**What you need to do**
Set down each line of the data below exactly as it stands, dropping the pictures.

Stored records
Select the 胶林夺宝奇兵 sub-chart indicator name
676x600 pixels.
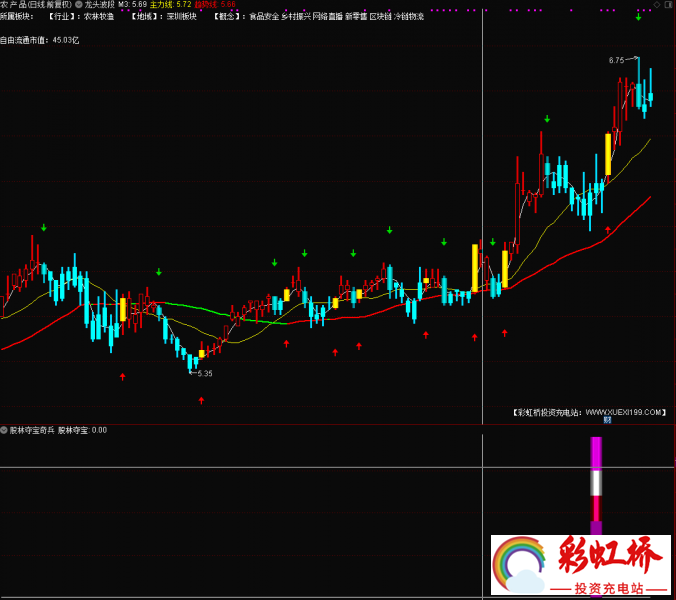32,430
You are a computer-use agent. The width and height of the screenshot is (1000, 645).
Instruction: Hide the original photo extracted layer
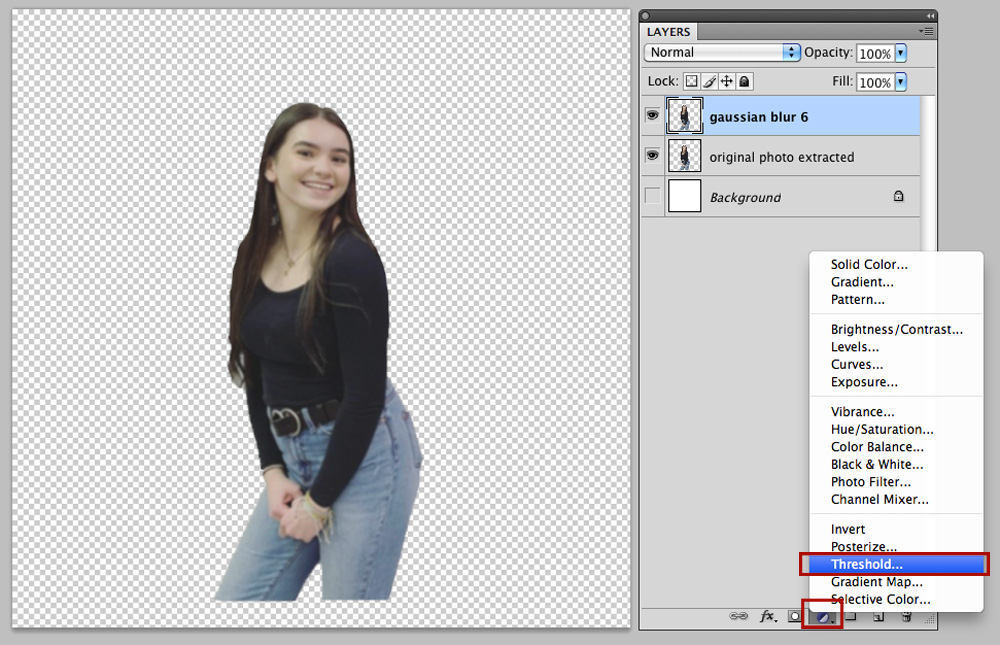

**Finished task**
Select the 胶林夺宝奇兵 sub-chart indicator name
676x600 pixels.
32,430
You are a computer-use agent. The width and height of the screenshot is (1000, 645).
Instruction: Hide the original photo extracted layer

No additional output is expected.